- [Material for this exercise]:
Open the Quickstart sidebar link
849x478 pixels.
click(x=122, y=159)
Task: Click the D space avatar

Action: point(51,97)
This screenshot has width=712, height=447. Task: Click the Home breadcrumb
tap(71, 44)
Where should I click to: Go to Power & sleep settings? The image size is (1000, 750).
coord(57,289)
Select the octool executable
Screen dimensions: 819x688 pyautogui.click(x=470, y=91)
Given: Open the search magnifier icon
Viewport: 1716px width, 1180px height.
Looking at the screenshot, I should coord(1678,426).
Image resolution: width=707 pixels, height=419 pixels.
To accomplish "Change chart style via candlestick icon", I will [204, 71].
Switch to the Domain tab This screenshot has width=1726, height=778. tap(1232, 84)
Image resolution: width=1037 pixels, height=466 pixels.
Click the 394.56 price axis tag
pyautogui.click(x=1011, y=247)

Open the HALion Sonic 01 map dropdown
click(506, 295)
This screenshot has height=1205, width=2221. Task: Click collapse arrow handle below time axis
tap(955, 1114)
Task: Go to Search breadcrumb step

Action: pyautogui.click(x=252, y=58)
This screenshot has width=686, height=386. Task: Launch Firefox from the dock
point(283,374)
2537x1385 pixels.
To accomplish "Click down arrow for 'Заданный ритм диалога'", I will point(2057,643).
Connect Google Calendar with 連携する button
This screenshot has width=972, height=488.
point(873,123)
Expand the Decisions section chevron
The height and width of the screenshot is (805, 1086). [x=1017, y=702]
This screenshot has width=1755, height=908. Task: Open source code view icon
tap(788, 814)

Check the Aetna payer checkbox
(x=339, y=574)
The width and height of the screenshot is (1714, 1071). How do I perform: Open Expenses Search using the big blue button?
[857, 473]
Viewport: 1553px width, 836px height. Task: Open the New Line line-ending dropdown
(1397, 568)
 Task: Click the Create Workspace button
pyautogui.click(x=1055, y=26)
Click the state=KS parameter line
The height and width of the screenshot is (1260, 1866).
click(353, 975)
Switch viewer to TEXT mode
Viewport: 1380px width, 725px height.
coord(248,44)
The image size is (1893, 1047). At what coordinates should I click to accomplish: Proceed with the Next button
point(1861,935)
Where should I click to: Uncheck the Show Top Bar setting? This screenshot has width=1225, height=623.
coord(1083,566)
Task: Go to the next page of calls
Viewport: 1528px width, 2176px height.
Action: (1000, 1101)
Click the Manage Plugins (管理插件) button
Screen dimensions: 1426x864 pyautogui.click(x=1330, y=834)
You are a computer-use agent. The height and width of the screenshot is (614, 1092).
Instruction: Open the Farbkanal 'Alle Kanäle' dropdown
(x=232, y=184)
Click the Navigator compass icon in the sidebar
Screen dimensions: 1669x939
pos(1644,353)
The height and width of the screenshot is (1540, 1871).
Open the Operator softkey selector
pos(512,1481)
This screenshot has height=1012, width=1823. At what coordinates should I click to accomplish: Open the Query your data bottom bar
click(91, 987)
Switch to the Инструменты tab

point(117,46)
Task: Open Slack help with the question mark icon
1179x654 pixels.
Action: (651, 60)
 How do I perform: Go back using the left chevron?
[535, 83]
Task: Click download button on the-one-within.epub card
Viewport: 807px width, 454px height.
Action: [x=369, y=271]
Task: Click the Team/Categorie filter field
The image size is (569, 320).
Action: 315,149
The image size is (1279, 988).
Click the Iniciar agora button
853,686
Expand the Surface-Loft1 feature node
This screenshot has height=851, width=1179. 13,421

- [Problem to solve]: Report every line in the listing that holds the word "will".

- [Output]:
To accomplish "Change chart style via candlestick icon", I will [204, 71].
To accomplish "Click down arrow for 'Заданный ритм диалога'", I will point(2057,643).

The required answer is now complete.